Therese Coffey, a DWP minister, “totally misunderstood the Universal Credit claim.”
THERESE COFFEY claims that by working an extra two hours each week, Universal Credit claimants can recoup the money they will lose due to the boost cut. However, charities have cautioned that to make up the shortfall, applicants would have to work up to nine extra hours every week.
She claimed the government would strive to help individuals “secure those extra hours” this morning on BBC Breakfast. However, Shadow Work and Pensions Secretary Jonathan Reynolds questioned Ms Coffey’s allegations in the Commons this afternoon.
“I’m sure the Secretary of State is well aware by now that she got that utterly wrong,” he remarked.
“Of course, the taper rate would deduct a portion of this and additional profits, resulting in net earnings of significantly less than £20 for those extra two hours.
“Can I ask her if she now knows how many extra hours a single parent working full-time would have to work to make up for the money the government is cutting?”
“UC payments vary on the individual, so I’m not going to be able to articulate to there,” Ms Coffey added, citing the fact that each Universal Credit (UC) payment credit is different.
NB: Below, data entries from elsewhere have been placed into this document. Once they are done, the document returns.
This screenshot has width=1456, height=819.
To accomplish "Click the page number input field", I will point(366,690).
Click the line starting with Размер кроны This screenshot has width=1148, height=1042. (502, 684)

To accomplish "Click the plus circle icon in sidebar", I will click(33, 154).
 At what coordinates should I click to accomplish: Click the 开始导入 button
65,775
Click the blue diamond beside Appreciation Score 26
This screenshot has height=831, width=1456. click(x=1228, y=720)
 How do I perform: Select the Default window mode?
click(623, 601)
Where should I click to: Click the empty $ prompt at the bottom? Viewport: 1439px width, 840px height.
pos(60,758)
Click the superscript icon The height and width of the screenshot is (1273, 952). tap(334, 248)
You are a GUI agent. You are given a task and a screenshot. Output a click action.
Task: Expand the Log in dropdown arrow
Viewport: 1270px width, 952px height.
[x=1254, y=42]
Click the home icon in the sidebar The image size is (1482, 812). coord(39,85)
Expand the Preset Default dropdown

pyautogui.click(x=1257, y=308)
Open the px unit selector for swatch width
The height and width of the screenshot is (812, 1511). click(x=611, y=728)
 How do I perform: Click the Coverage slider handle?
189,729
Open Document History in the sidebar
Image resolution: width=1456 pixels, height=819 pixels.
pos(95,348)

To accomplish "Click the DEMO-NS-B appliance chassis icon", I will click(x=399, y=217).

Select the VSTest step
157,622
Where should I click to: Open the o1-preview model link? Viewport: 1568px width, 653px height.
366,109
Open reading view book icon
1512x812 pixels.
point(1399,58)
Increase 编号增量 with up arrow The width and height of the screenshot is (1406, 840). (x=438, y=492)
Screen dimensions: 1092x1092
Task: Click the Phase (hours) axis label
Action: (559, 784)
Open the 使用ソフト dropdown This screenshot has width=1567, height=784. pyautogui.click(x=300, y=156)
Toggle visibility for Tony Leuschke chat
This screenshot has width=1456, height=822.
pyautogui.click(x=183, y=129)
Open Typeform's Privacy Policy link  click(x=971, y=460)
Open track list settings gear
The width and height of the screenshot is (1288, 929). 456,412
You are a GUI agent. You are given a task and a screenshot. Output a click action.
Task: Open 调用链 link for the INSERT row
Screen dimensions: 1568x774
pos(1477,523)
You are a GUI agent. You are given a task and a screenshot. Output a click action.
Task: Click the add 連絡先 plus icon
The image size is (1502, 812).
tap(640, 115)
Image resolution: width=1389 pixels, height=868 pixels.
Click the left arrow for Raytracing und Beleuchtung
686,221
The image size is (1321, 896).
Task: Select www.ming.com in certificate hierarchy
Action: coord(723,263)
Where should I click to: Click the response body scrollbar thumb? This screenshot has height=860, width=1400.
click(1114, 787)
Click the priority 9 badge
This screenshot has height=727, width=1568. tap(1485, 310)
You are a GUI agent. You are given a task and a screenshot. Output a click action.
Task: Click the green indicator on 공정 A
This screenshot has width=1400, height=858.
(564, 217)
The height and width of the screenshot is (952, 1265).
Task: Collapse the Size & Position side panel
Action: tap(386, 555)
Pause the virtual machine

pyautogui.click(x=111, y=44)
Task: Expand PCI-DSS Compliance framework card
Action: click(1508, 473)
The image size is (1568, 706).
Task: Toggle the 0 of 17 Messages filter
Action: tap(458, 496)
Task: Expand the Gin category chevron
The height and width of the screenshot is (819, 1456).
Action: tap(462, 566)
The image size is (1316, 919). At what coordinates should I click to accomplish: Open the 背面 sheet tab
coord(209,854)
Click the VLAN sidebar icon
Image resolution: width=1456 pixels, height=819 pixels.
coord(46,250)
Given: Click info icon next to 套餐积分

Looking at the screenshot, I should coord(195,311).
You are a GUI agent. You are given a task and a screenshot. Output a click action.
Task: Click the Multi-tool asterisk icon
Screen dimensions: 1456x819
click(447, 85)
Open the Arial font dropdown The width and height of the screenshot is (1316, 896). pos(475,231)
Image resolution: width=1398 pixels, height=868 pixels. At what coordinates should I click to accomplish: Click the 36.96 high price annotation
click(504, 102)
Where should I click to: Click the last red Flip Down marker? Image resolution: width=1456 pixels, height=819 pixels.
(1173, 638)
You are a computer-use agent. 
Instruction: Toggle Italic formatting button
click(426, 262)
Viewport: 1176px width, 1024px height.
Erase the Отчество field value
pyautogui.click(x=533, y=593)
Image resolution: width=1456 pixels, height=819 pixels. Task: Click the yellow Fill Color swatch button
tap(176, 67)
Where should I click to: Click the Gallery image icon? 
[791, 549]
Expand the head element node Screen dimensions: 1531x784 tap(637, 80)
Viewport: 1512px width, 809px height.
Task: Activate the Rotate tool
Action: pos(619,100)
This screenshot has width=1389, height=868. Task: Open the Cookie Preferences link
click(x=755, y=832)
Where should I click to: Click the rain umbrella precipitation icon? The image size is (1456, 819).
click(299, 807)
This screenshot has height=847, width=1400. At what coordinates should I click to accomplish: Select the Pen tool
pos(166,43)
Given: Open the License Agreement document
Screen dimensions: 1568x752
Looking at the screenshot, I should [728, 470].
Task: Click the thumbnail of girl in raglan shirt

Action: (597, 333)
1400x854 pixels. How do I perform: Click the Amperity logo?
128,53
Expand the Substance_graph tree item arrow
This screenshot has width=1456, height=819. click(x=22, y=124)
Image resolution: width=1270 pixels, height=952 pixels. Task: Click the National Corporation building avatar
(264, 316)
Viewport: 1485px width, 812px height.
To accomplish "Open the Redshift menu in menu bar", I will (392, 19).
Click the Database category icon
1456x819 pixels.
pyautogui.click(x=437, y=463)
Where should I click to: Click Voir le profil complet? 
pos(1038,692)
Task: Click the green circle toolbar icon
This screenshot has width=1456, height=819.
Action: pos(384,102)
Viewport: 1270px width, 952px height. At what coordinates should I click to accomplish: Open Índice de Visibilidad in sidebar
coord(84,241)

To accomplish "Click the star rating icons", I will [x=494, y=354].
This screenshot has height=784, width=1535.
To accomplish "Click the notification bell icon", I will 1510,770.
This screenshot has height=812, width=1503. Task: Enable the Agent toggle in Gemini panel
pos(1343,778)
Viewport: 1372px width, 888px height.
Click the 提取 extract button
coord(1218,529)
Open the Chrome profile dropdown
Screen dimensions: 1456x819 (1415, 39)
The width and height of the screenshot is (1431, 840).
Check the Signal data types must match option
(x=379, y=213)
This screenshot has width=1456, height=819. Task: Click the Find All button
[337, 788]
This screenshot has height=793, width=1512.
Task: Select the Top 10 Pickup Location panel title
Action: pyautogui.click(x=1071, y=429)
“However, there are a variety of ways that people can earn more and keep more of their money when they work more hours” and receive benefits.
Mr Reynolds clarified that this statistic referred to “10 hours per week.”
“That cut would force a person to work 50 hours a week in total to receive what they’re getting now,” he continued.
The increase in Universal Credit, as stated by the Chancellor in the Budget, was always intended to be temporary.
It was created to assist claimants through the most difficult periods of the pandemic’s economic shock and financial dislocation.
“Many claimants are eligible for an in-work allowance, which means the taper rate does not apply, and people keep more of what they earn,” a Government spokeswoman stated in response to Ms Coffey’s explanation in today’s interview.
“Working two hours more per week at the National Living Wage can add up to about £20 for the lowest earnings.
“Universal Credit will continue to give critical assistance to persons who are employed and unemployed.
“It is appropriate for the government to concentrate on our Jobs Plan, which aims to re-employ individuals and assist those who are already employed.”Brinkwire Summary News”.